Writing in the Irish Examiner last week, O’Connor likened the ambition of building a nuclear power station in Ireland to the achievement of constructing Ardnacrusha in the 1920s.

Yes, Ardnacrusha was an enormous, audacious and expensive achievement that paid off, but technically it was like building an enormous Jenga tower compared to the engineering complexity of building a nuclear power station.

Even if Ireland was open to nuclear, would we have the capacity to deliver it efficiently?

Modern reactors require specialist steel vessels, multiple layers of reinforced concrete containment, miles of safety-critical piping and instrumentation, and commissioning an entirely novel regulatory and safety framework from scratch.
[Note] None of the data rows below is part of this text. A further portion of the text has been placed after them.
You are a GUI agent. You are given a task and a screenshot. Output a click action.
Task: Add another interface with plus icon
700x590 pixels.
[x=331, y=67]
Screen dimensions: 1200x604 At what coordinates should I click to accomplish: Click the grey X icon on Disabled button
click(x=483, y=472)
And once the station reaches the end of its operational life in 50, 60 or 70 years, we will need to deal with the radioactive spent fuel it generated for millennia.

Ireland has no nuclear engineering workforce or expertise, no regulatory body, no trained operators, no waste strategy, no legal framework, no uranium. And a poor track record for delivering complex infrastructural projects within projected time-frames and budgets.

France, a country that went all in on nuclear energy after the oil crises of the 1970s, operates 57 reactors across 19 power plants producing 60% of the nation’s electricity. Even with decades of professional nuclear experience, the construction of France’s newest power station, Flamaville 3 in Normandy, experienced a series of technical setbacks leading to a 12-year delay and a four-fold increase in the project’s overall cost.

It cost more than €13 billion and now has the unfortunate title of Europe’s most expensive nuclear plant. If the French can encounter problems despite 50 years of experience, who knows what would happen here should we go down the nuclear route.

Deputy O’Connor cites Finland as a country to emulate - a similar population but with five operating nuclear reactors providing about one third of its electricity.

Finland is a country with strong support for nuclear power. Finns see nuclear as a low carbon source of power that gives them energy security. A recent survey found more than 80% of Finns want to increase the use of nuclear power or keep it at its current level.

O’Connor writes: “Finland’s newest nuclear reactor, Olkiluoto 3, entered regular production in 2023 and is now one of the largest nuclear reactors in Europe.”

Construction of the reactor started in 2005 and faced enormous setbacks and delays - it took 18 years before it was fully operational and, yes, you guessed it, the cost ballooned 3.5 times beyond the initial budget to €11 billion. Olkiluoto is more of a cautionary tale than a shining example.

It’s comforting to know Ireland is not alone in our difficulties to deliver large infrastructural projects.

However, we struggle to build benign projects like children’s hospitals and tram systems. In Cork, we can’t even build a glorified shed with a big stage - aka the Event Centre.

Eirgrid’s plan for a North-South Interconnector is 25 years in the making and nowhere near materialising, as is the Metrolink, same for the Cork Luas.

How long would it actually take to deliver a nuclear power plant project, and at what cost?

Any discussion about reversing the ban on nuclear power generation is therefore a distraction from the urgent business of creating a practicable indigenous, resilient, renewable energy industry.